CodePudding user response:
You can use $type to differentiate strings vs numbers. For string it's a combinations of if-else conditions, to add "Truncated" field, remove non-number characters, and eventually convert to number with $toDouble. The final $replaceWith is to bring additional fields to the root level:
db.colA.aggregate([
{
"$project": {
doc: {
"$cond": {
"if": {
$eq: [
{
"$type": "$Value"
},
"string"
]
},
"then": {
"$cond": {
"if": {
"$regexMatch": {
"input": "$Value",
"regex": "\\ $"
}
},
"then": {
"Value": {
"$toDouble": {
"$replaceAll": {
"input": {
"$replaceAll": {
"input": "$Value",
"find": " ",
"replacement": ""
}
},
"find": ",",
"replacement": ""
}
}
},
"Truncated": true
},
"else": {
"Value": {
"$toDouble": {
"$replaceAll": {
"input": "$Value",
"find": ",",
"replacement": ""
}
}
}
}
}
},
"else": {
"Value": "$Value"
}
}
}
}
},
{
"$replaceWith": "$doc"
}
])
CodePudding user response:
Query
- if not string (number) convert to double
- else(if string)
- split on (first $let)
- save the first part, removing , and to double (second $let)

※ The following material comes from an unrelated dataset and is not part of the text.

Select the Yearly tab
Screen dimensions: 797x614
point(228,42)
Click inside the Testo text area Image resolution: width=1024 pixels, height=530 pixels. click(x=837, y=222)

- if 2 parts add the first part and
Truncated
- else add only the first part
aggregate(
[{"$replaceRoot":
{"newRoot":
{"$cond":
[{"$not": [{"$eq": [{"$type": "$Value"}, "string"]}]},
{"Value": {"$toDouble": "$Value"}},
{"$let":
{"vars": {"parts": {"$split": ["$Value", " "]}},
"in":
{"$let":
{"vars":
{"parts1":
{"$toDouble":
{"$replaceAll":
{"input": {"$arrayElemAt": ["$$parts", 0]},
"find": ",",
"replacement": ""}}}},
"in":
{"$cond":
[{"$arrayElemAt": ["$$parts", 1]},
{"Value": "$$parts1", "Truncated": true},
{"Value": "$$parts1"}]}}}}}]}}}])